The Committee's admissibility decision:
6.1 During its 38th session in March 1990, the Committee considered the
admissibility of the communication. It took note of the State party's
contention that the communication was inadmissible because of the authors'
failure to pursue constitutional remedies. In the circumstances of the case,
the Committee considered that recourse to the Constitutional Court under
Section 25 of the Jamaican Constitution was not a remedy available to the
authors within the meaning of article 5, paragraph 2(b), of the Optional
Protocol.
6.2 The Committee further considered that some of the authors' allegations
pertained to the issue of the adequacy of the judge's instructions to the
jury, in particular to the issue of the treatment of identification evidence
and the possibility of a manslaughter verdict. The Committee reiterated that
it is, in principle, beyond its competence to review specific instructions
to the jury by the judge, unless it can be ascertained that the instructions
to the jury were clearly arbitrary or amounted to a denial of justice, or
that the judge clearly violated his obligation of impartiality. In the
circumstances, the Committee found that the judge's instructions did not
suffer from such defects.
6.3 On 15 March 1990, the Committee declared the communication admissible in
respect of article 14, paragraphs 3(b) and (d) and 5, of the Covenant.

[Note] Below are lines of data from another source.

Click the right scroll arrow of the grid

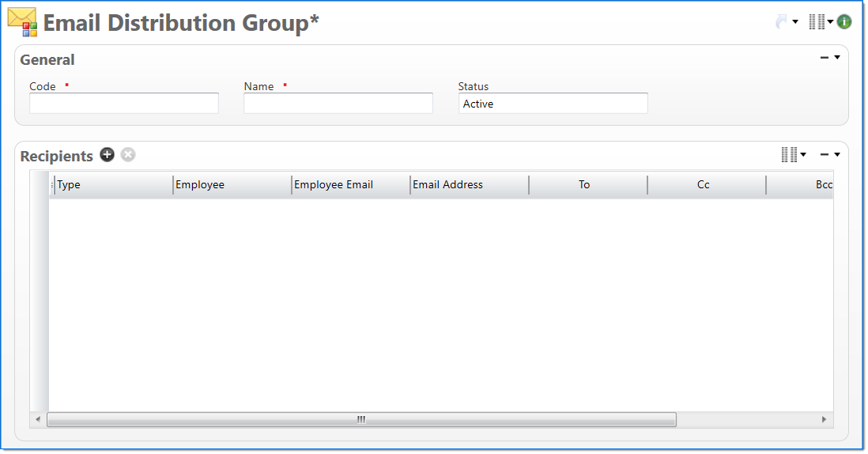pyautogui.click(x=825, y=419)
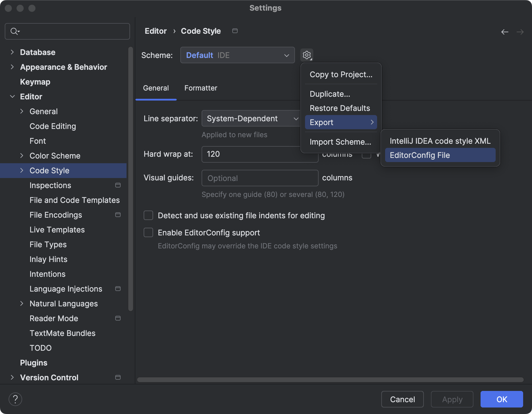The height and width of the screenshot is (414, 532).
Task: Click project-level icon beside Version Control
Action: point(118,377)
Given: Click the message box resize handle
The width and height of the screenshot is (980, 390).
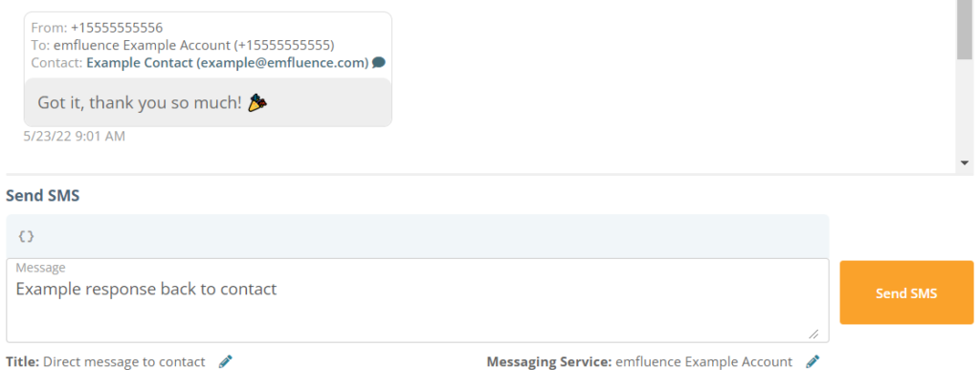Looking at the screenshot, I should click(x=813, y=334).
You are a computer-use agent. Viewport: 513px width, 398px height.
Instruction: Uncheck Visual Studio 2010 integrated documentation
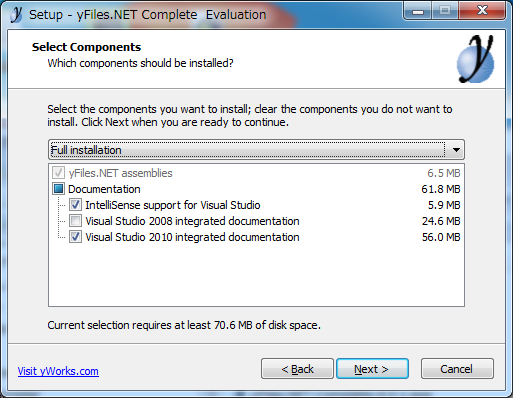(75, 237)
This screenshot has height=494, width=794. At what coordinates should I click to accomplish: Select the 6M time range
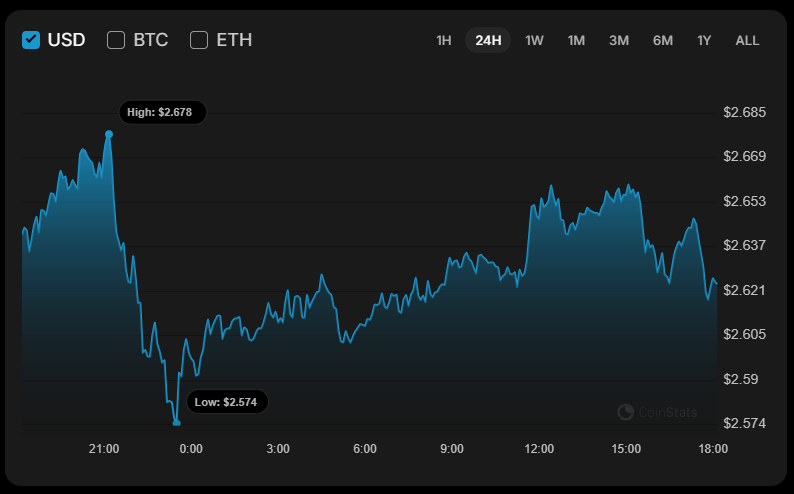point(663,40)
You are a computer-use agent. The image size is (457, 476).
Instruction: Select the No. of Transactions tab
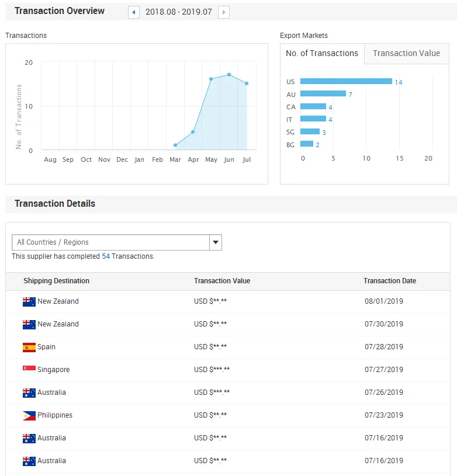click(x=322, y=53)
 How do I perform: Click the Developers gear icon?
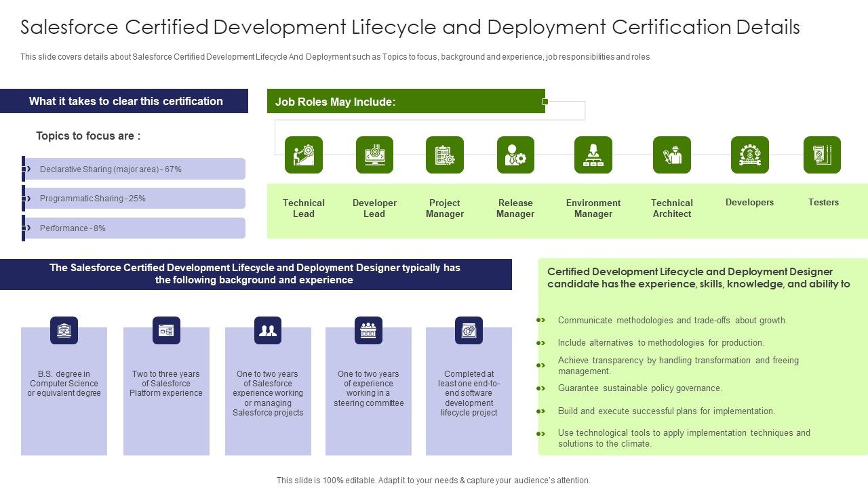pyautogui.click(x=749, y=155)
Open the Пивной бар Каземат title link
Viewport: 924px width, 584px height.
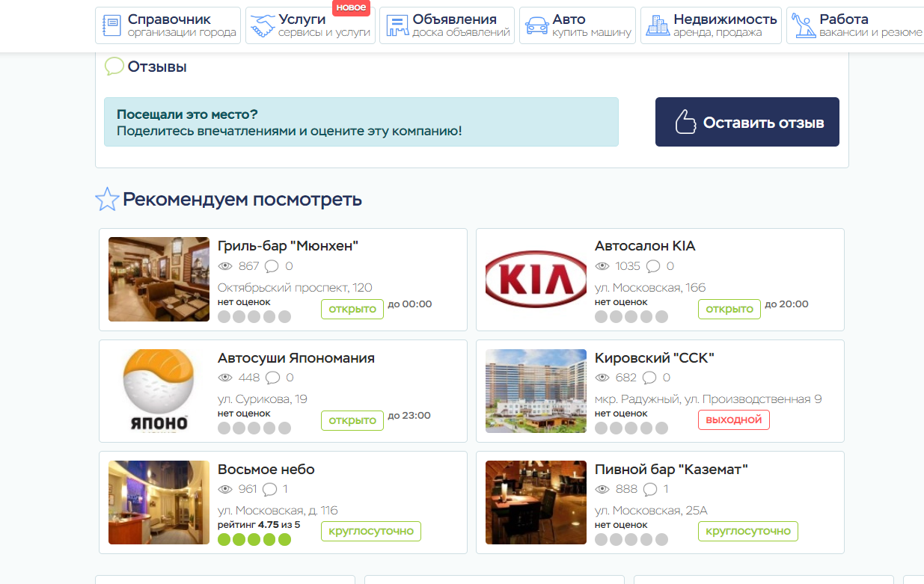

The State party's objections to the admissibility decision and counsel's
comments thereon:
7.1 In a submission of 6 February 1991, the State party requests the
Committee to review its decision on admissibility.
7.2 The State party submits that nothing in the Optional Protocol or in
customary international law supports the contention that an individual is
relieved of the obligation to exhaust domestic remedies on the mere ground
that there is no provision for legal aid and that his indigence has
prevented him from resorting to an available remedy. It is submitted that
the Covenant only imposes a duty to provide legal aid in respect of criminal
offences (article 14, paragraph 3(d)). Moreover, international conventions
dealing with economic, social and cultural rights do not impose an
unqualified obligation on States to implement such rights: article 2 of the
International Covenant on Economic, Social and Cultural Rights provides for
the progressive realization of economic rights and relates to the "capacity
of implementation of States". In the circumstances, the State party argues
that it is incorrect to infer from the authors' indigence and the absence of
legal aid for constitutional motions that the remedy is necessarily
nonexistent or unavailable.
8.1 In his submission of 10 February 1993, counsel comments on the State
party's request for review of the admissibility decision, pointing out that
the authors were arrested in 1980, tried and convicted in 1981, and that the
Jamaican Court of Appeal dismissed their appeal in 1983. It is submitted
that a further appeal to the Supreme (Constitutional) Court would, in the
circumstances of the case, entail an unreasonable prolongation of the
application of domestic remedies.
8.2 Counsel further submits that a constitutional motion in the Supreme
(Constitutional) Court of Jamaica would fail, in the light of the precedent
set by the Judicial Committee's decisions in DPP v. Nasaralla FN1, where it
was held that the Jamaican Constitution was intended to prevent the
enactment of unjust laws and not merely unjust treatment under the law.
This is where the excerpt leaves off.